Data records
= = = = =
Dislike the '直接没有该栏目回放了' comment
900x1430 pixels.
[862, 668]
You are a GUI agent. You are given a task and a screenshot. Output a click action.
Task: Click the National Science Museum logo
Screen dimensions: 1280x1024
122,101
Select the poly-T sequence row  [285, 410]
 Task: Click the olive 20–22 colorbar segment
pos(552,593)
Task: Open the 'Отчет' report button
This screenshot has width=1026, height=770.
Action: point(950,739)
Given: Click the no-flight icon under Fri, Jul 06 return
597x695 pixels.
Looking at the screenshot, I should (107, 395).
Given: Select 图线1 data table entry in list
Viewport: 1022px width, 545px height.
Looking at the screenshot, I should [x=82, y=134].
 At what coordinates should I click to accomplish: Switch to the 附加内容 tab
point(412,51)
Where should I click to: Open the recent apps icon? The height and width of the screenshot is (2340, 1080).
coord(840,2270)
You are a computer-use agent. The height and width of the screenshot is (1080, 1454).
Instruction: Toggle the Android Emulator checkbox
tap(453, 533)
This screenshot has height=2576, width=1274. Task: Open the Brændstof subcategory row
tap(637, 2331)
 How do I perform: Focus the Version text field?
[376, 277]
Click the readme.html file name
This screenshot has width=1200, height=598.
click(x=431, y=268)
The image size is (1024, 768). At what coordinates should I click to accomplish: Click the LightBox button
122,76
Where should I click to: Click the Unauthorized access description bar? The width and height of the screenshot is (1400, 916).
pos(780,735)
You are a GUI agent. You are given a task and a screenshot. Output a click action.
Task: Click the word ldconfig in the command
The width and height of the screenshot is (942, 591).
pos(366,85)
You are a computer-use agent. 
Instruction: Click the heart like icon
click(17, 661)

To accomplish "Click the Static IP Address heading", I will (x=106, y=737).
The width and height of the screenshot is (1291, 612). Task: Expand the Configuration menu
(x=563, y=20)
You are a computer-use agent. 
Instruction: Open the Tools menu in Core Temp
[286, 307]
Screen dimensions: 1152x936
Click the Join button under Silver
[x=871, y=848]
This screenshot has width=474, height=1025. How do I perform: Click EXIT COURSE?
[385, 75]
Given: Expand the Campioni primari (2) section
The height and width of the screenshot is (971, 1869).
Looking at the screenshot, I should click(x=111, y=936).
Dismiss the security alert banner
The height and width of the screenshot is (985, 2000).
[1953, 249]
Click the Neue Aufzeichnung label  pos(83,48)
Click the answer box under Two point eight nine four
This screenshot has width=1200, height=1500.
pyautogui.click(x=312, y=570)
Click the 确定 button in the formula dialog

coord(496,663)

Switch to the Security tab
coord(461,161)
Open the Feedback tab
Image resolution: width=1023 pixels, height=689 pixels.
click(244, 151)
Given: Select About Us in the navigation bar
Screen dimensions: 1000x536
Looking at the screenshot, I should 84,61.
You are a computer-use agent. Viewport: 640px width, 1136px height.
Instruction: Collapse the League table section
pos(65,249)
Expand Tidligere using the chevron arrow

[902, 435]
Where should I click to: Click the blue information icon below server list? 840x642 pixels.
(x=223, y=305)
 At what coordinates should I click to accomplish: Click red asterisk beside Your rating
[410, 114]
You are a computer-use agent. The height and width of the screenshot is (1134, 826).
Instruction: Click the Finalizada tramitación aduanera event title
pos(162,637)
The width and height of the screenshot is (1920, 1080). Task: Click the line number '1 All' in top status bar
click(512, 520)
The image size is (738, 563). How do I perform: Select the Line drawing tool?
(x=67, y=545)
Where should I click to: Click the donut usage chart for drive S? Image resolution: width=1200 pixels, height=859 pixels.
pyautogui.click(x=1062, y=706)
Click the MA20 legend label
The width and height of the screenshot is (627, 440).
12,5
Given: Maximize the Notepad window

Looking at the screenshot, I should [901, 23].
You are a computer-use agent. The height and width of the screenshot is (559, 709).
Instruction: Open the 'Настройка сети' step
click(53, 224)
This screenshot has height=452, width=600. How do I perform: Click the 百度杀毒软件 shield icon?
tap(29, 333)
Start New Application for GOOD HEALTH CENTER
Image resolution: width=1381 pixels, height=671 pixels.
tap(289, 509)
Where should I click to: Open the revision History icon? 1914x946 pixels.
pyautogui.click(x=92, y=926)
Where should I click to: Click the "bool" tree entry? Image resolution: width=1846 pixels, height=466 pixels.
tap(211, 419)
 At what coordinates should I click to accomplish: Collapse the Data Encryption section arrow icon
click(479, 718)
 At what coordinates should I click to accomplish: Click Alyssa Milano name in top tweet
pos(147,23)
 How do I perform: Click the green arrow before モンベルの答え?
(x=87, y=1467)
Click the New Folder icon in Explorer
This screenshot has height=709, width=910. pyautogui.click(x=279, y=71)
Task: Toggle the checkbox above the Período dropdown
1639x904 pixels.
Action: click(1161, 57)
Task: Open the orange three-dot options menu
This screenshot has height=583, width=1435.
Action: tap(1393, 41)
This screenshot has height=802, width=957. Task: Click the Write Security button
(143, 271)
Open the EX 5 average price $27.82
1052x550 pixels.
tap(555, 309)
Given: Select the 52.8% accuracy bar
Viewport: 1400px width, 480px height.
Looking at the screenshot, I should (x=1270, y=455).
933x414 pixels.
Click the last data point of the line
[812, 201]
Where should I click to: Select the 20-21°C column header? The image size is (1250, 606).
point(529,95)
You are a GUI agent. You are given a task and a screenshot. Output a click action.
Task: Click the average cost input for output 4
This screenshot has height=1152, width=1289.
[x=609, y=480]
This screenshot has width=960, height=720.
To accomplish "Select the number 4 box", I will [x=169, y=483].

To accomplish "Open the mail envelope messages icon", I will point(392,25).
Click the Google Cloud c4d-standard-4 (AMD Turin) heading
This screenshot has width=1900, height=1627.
= = = = =
▸ Assignment:
Copy exactly. Start at the line containing "This screenshot has height=583, width=1435." and continue through the last line of the records.

▸ Solution to this exercise:
This screenshot has height=583, width=1435.
Action: tap(1393, 41)
This screenshot has height=802, width=957. Task: Click the Write Security button
(143, 271)
Open the EX 5 average price $27.82
1052x550 pixels.
tap(555, 309)
Given: Select the 52.8% accuracy bar
Viewport: 1400px width, 480px height.
Looking at the screenshot, I should (x=1270, y=455).
933x414 pixels.
Click the last data point of the line
[812, 201]
Where should I click to: Select the 20-21°C column header? The image size is (1250, 606).
point(529,95)
You are a GUI agent. You are given a task and a screenshot. Output a click action.
Task: Click the average cost input for output 4
This screenshot has height=1152, width=1289.
[x=609, y=480]
This screenshot has width=960, height=720.
To accomplish "Select the number 4 box", I will [x=169, y=483].

To accomplish "Open the mail envelope messages icon", I will point(392,25).
Click the Google Cloud c4d-standard-4 (AMD Turin) heading
This screenshot has width=1900, height=1627.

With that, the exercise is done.